Assigned task
Take the listing below and output it again exactly.
########################################
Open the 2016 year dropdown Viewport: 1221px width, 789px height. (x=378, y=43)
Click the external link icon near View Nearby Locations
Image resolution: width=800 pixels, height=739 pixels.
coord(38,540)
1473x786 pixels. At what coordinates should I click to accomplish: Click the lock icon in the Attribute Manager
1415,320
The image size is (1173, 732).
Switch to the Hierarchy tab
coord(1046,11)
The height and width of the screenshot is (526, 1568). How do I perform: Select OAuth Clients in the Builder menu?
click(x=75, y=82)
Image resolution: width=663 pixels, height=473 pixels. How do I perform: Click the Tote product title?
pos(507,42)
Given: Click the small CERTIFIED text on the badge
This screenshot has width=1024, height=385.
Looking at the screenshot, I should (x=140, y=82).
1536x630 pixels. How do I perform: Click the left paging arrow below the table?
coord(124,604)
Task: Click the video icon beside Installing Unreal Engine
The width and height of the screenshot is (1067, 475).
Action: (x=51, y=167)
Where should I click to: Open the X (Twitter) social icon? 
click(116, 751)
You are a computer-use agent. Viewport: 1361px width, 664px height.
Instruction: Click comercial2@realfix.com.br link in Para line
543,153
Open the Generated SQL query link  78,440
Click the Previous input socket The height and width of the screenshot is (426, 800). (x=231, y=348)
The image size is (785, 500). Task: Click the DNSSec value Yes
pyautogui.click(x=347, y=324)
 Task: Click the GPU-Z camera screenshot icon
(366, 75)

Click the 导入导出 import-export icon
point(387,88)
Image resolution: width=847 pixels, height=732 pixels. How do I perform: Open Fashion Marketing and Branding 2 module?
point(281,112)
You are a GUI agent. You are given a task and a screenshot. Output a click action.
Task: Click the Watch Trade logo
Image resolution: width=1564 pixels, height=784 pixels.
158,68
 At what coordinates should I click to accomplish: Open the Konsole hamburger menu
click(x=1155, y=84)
########################################
The answer
Open the 2016 year dropdown Viewport: 1221px width, 789px height. (x=378, y=43)
Click the external link icon near View Nearby Locations
Image resolution: width=800 pixels, height=739 pixels.
coord(38,540)
1473x786 pixels. At what coordinates should I click to accomplish: Click the lock icon in the Attribute Manager
1415,320
The image size is (1173, 732).
Switch to the Hierarchy tab
coord(1046,11)
The height and width of the screenshot is (526, 1568). How do I perform: Select OAuth Clients in the Builder menu?
click(x=75, y=82)
Image resolution: width=663 pixels, height=473 pixels. How do I perform: Click the Tote product title?
pos(507,42)
Given: Click the small CERTIFIED text on the badge
This screenshot has width=1024, height=385.
Looking at the screenshot, I should (x=140, y=82).
1536x630 pixels. How do I perform: Click the left paging arrow below the table?
coord(124,604)
Task: Click the video icon beside Installing Unreal Engine
The width and height of the screenshot is (1067, 475).
Action: (x=51, y=167)
Where should I click to: Open the X (Twitter) social icon? 
click(116, 751)
You are a computer-use agent. Viewport: 1361px width, 664px height.
Instruction: Click comercial2@realfix.com.br link in Para line
543,153
Open the Generated SQL query link  78,440
Click the Previous input socket The height and width of the screenshot is (426, 800). (x=231, y=348)
The image size is (785, 500). Task: Click the DNSSec value Yes
pyautogui.click(x=347, y=324)
 Task: Click the GPU-Z camera screenshot icon
(366, 75)

Click the 导入导出 import-export icon
point(387,88)
Image resolution: width=847 pixels, height=732 pixels. How do I perform: Open Fashion Marketing and Branding 2 module?
point(281,112)
You are a GUI agent. You are given a task and a screenshot. Output a click action.
Task: Click the Watch Trade logo
Image resolution: width=1564 pixels, height=784 pixels.
158,68
 At what coordinates should I click to accomplish: Open the Konsole hamburger menu
click(x=1155, y=84)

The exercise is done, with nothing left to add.